Re: ext3 performance bottleneck as the number of spindles gets large

From: Stephen C. Tweedie (sct@redhat.com)
Date: Thu Jun 20 2002 - 04:54:49 EST


Hi,

On Wed, Jun 19, 2002 at 05:54:46PM -0700, Andrew Morton wrote:

> The vague plan there is to replace lock_kernel with lock_journal
> where appropriate. But ext3 scalability work of this nature
> will be targetted at the 2.5 kernel, most probably.
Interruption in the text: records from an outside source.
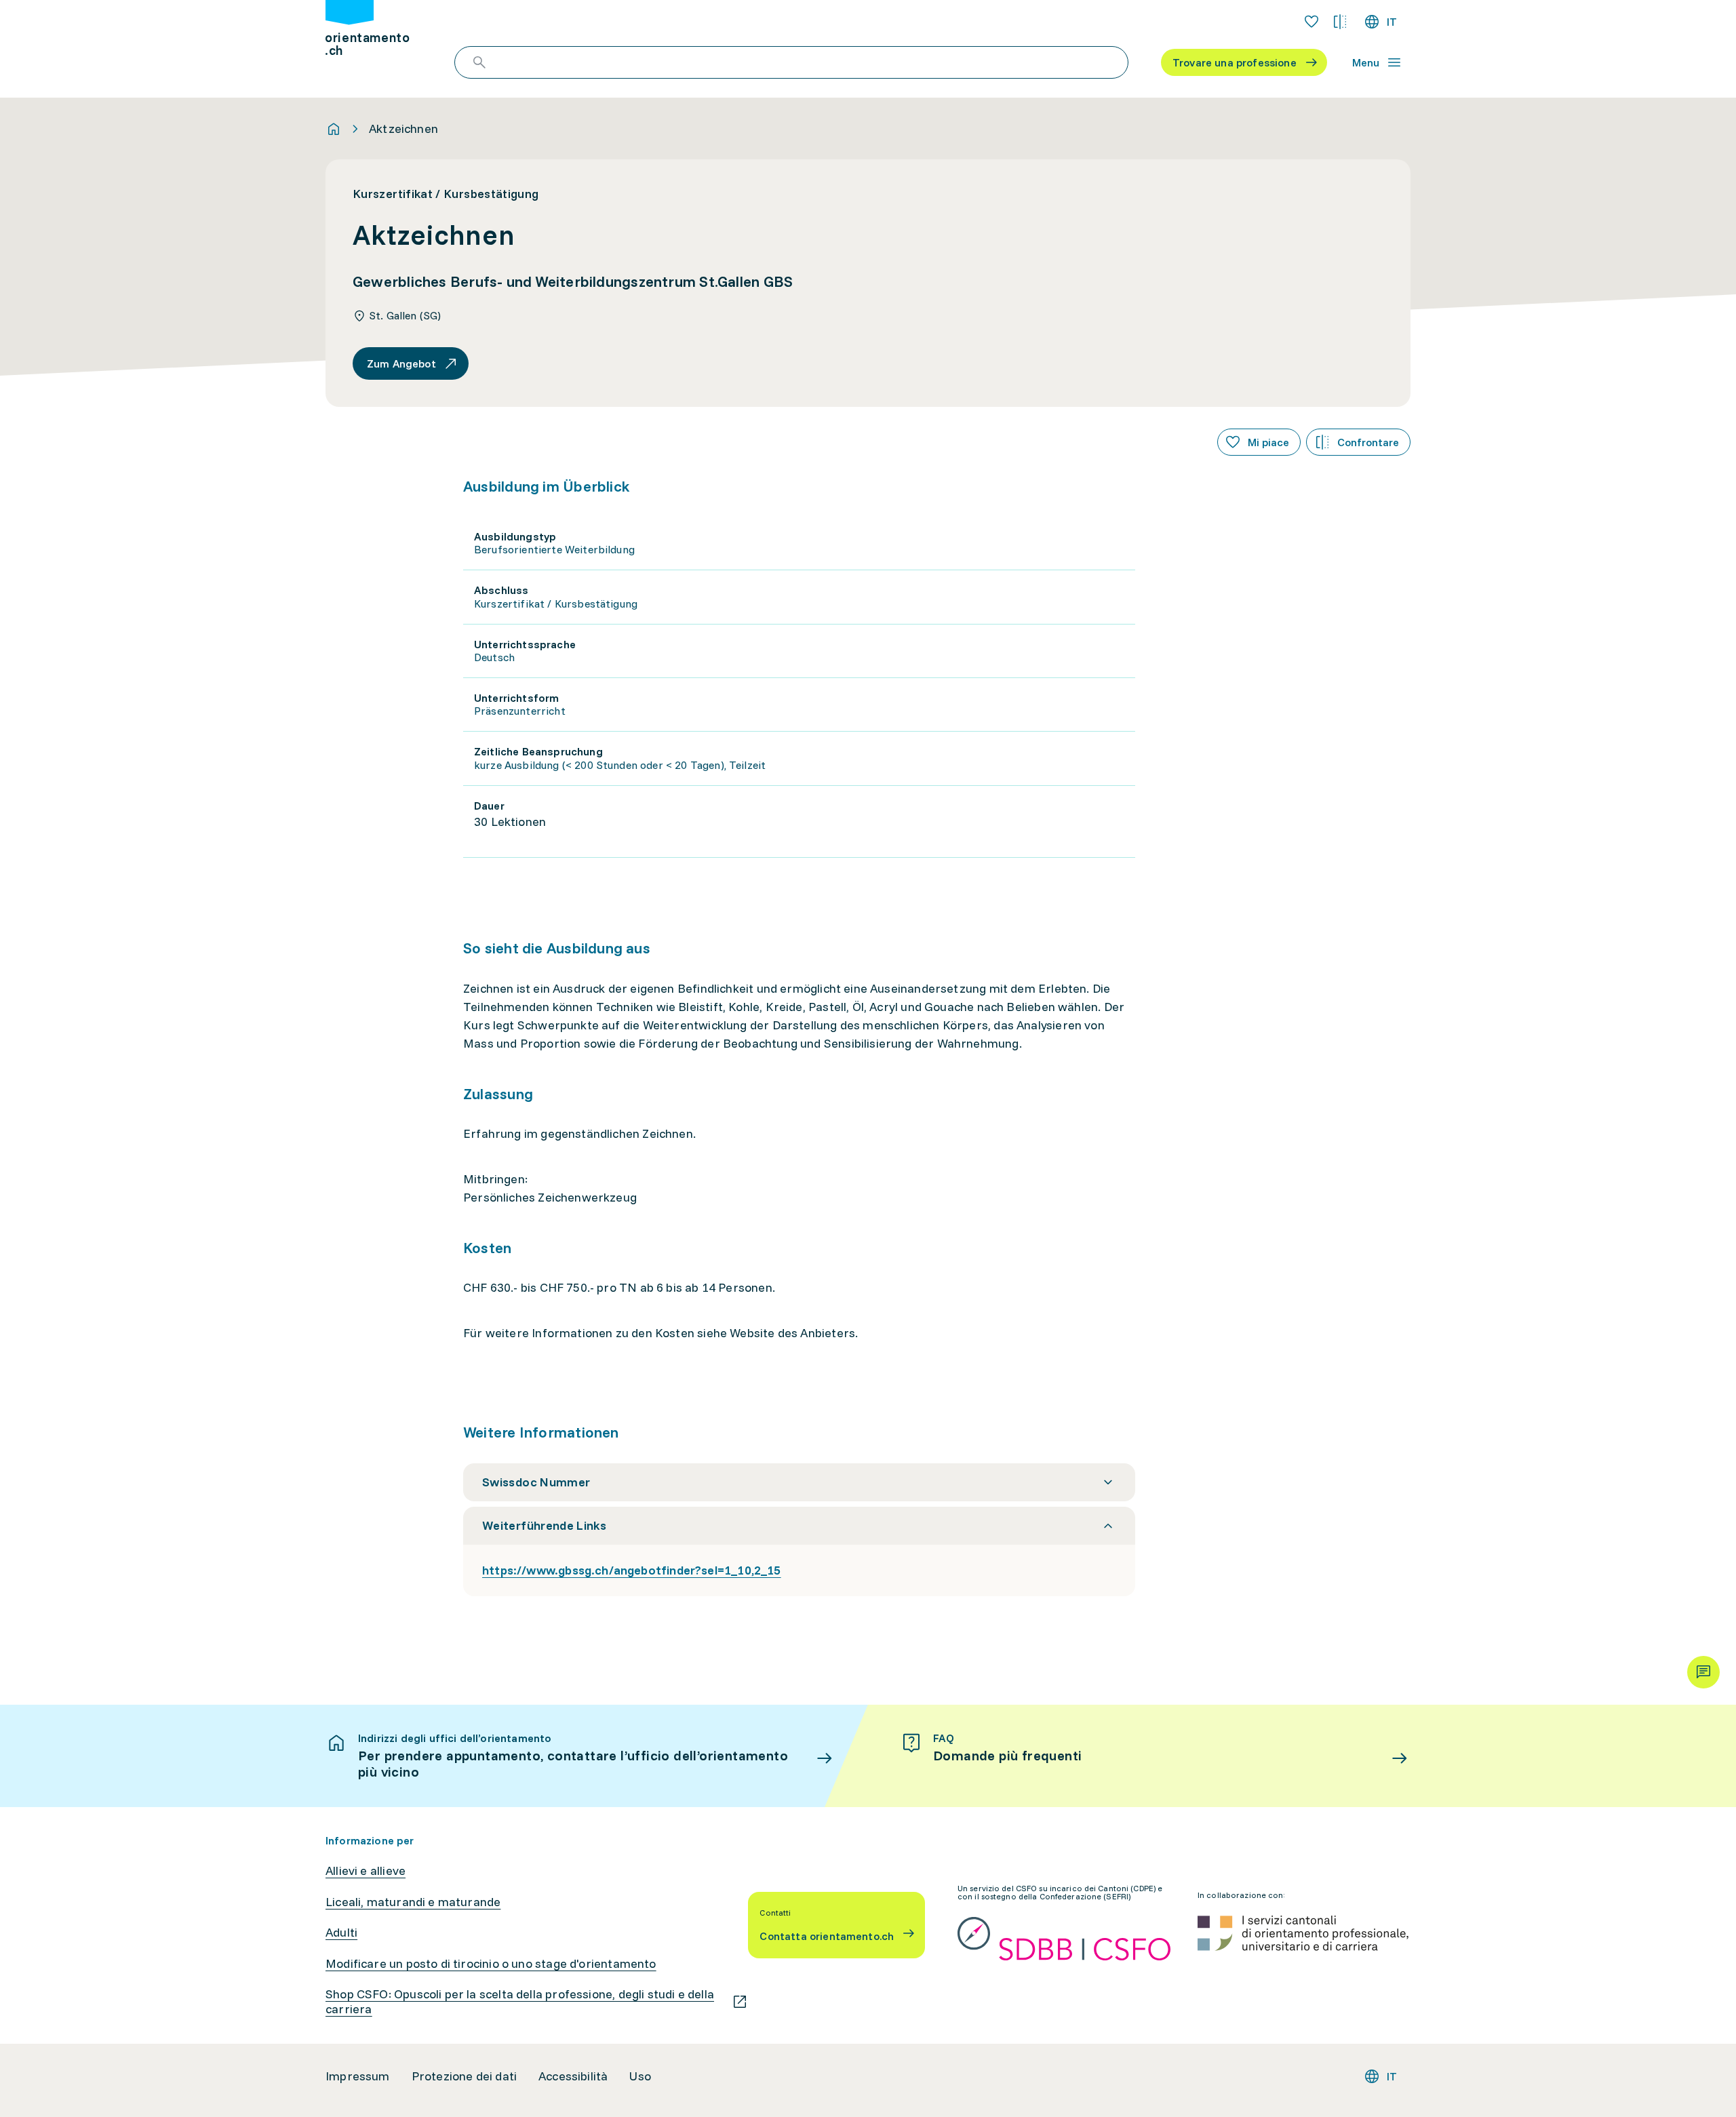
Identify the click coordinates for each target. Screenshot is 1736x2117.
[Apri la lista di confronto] (1340, 21)
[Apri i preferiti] (1311, 21)
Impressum (358, 2076)
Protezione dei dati (464, 2076)
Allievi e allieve (366, 1870)
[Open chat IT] (1703, 1672)
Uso (640, 2076)
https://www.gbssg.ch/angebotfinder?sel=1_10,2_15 (631, 1570)
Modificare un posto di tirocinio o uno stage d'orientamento (491, 1963)
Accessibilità (573, 2076)
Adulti (341, 1932)
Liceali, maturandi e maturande (413, 1902)
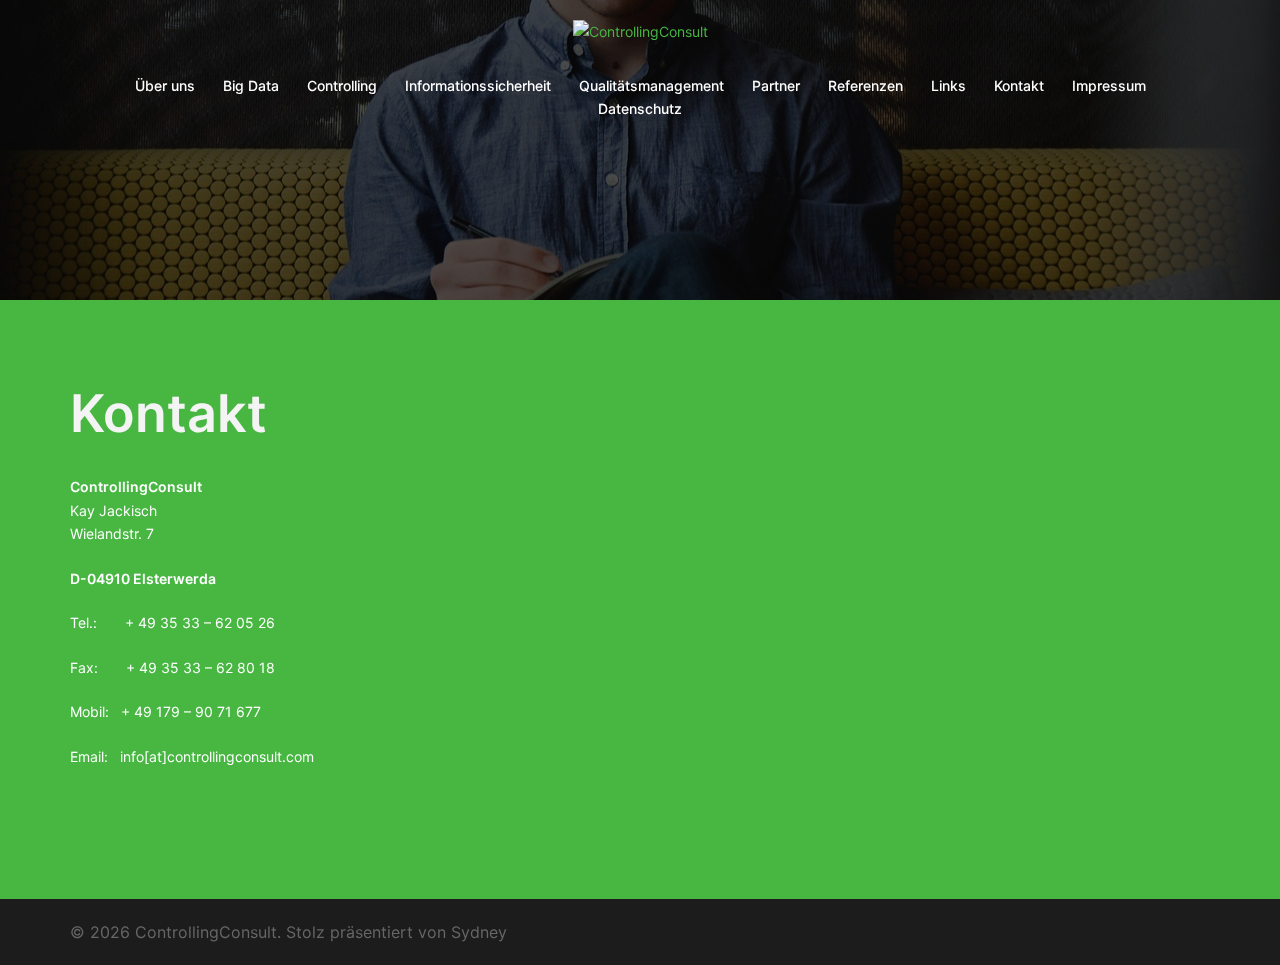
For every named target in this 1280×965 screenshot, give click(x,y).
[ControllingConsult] (640, 37)
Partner (776, 85)
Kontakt (1019, 85)
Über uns (165, 85)
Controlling (342, 85)
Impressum (1109, 85)
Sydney (479, 932)
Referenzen (865, 85)
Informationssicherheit (478, 85)
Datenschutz (640, 108)
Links (948, 85)
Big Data (251, 85)
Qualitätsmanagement (651, 85)
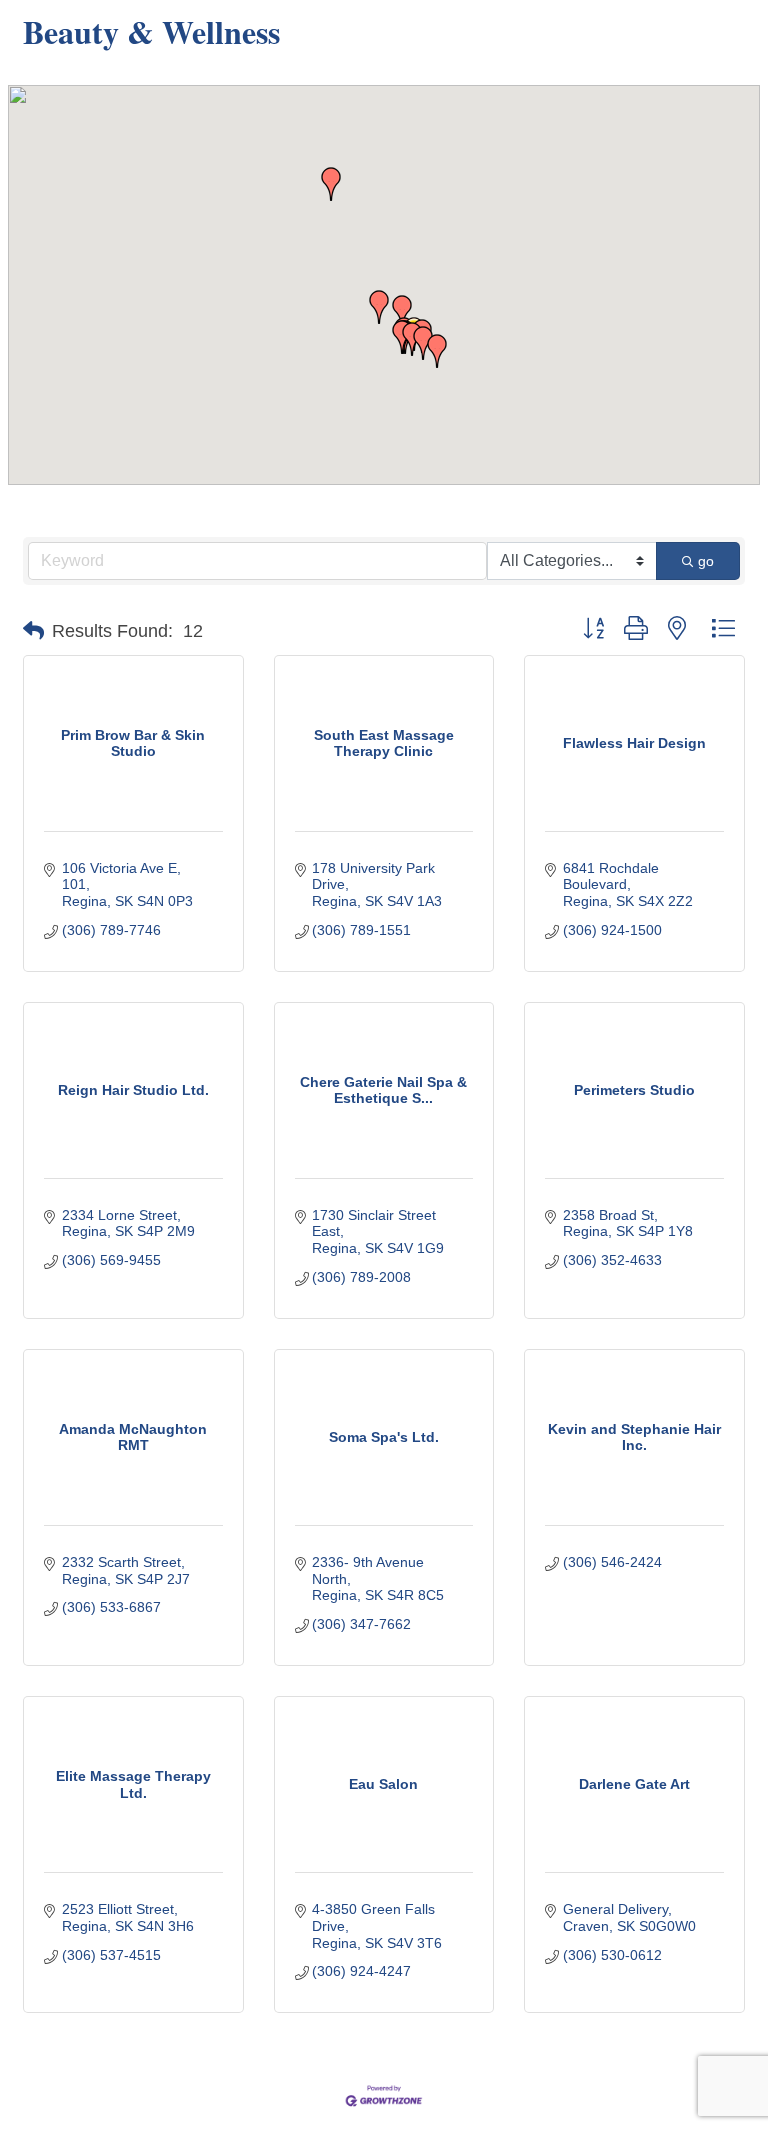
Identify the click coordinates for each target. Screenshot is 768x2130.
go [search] (706, 561)
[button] (379, 307)
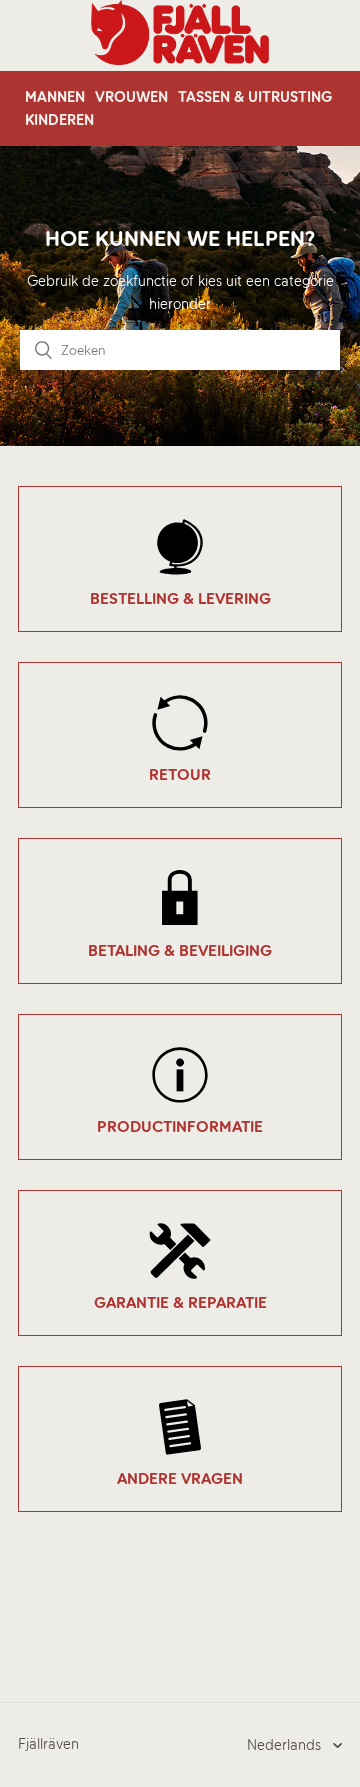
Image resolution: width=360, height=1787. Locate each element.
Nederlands (286, 1745)
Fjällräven (48, 1744)
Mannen (55, 97)
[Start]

I think we can do better than that, with care. lock_journal could
easily become a read/write lock to protect the transaction state
machine, as there's really only one place --- the commit thread ---
where we end up changing the state of a transaction itself (eg. from
running to committing). For short-lived buffer transformations, we
already have the datalist spinlock.

There are a few intermediate types of operation, such as the
do_get_write_access. That's a buffer operation, but it relies on us
being able to allocate memory for the old version of the buffer if we
happen to be committing the bh to disk already. All of those cases
are already prepared to accept BKL being dropped during the memory
allocation, so there's no problem with doing the same for a short-term
buffer spinlock; and if the journal_lock is only taken shared in such
places, then there's no urgent need to drop that over the malloc.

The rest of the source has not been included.